Protected Personally Identifiable Information (PPII) is information obtained during preliminary research, data collection, analysis, and dispensation, and after study closure.
Researchers are responsible for protecting participants from any harm resulting from confidentiality breaches. This harm includes loss of employment, loss of insurance, psychological stress, or damage to reputation.
At the same time, researchers must abide by any IRB-approved participant-researcher agreement to ensure the collection of research data is secure.
Routine Precautions to Protect Confidentiality
IRBs must design protocols to minimize the need for data collection and maintenance of identifiable information. Ideally, the data needs to be collected anonymously.
Where anonymity is not possible, researchers must perform steps to ensure the confidentiality of research participants and their data. There are several methods to keep data confidential through routine precautions, data encryption, and advanced statistical methods.
As a researcher, you can simply protect data by storing it in locked cabinets or by substituting codes for participant identifiers. Likewise, researchers can leverage various encryption protocols to hide highly sensitive data.
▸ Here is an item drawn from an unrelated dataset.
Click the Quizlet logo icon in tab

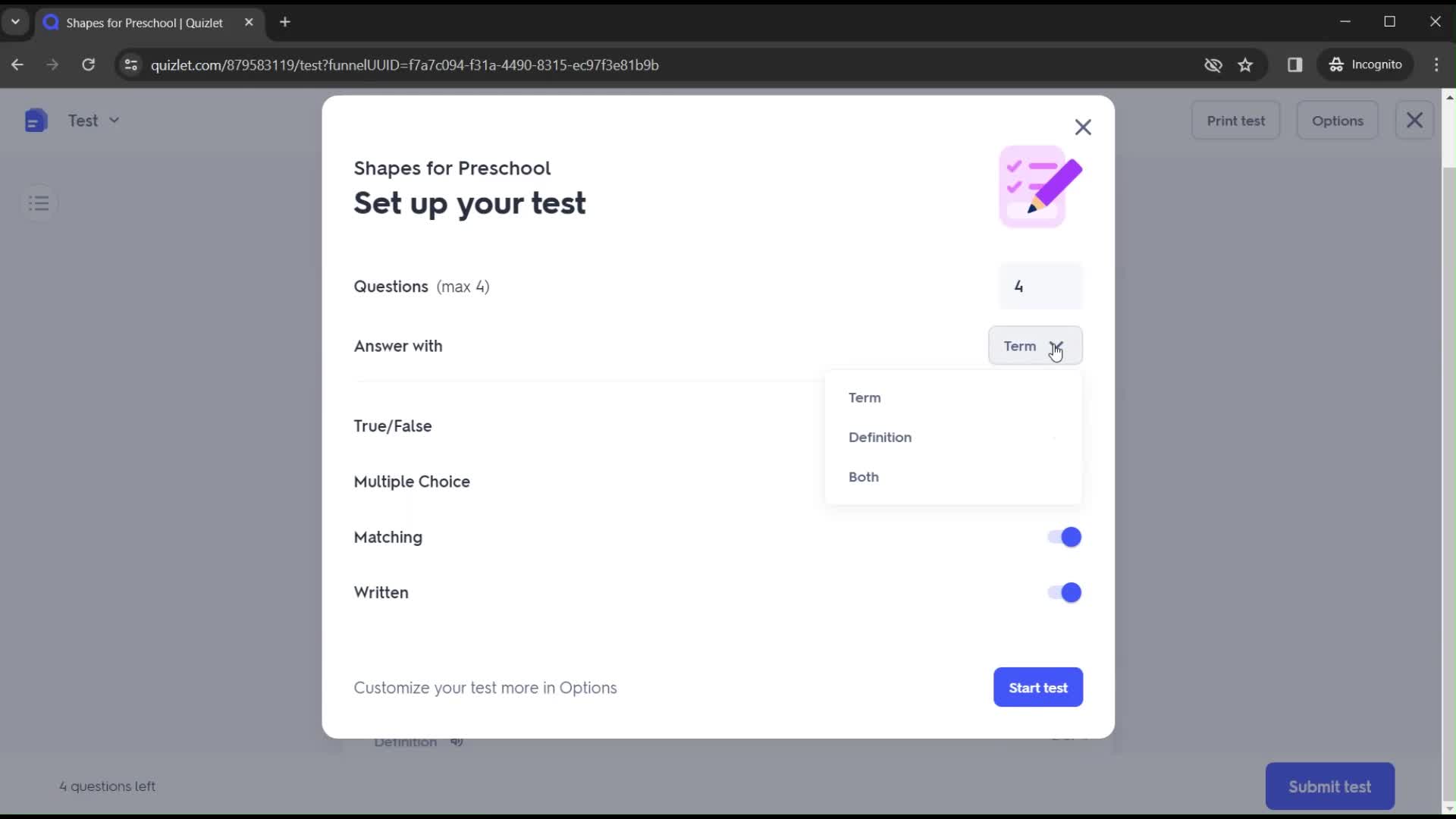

At the same, statistical methods such as error inoculation can also help you hide sensitive data.
Researchers must pay considerable attention to data security and retention requirements both throughout the study and after its completion. Restricted data stored on portable devices and personal computers must be encrypted, especially if you are using it outside of the institution (i.e., research facility, university, etc.).
The same rules apply if the data is transferred electronically.
How to Identify Whether Your Research Data Requires Confidentiality
Ask yourself the following questions to determine whether data confidentiality applies to your research data:
- Does the dataset contain any identifiable data which you must protect?
- Are there ethical/legal requirements (e.g., HIPAA)?
- Will releasing data cause risk of harm?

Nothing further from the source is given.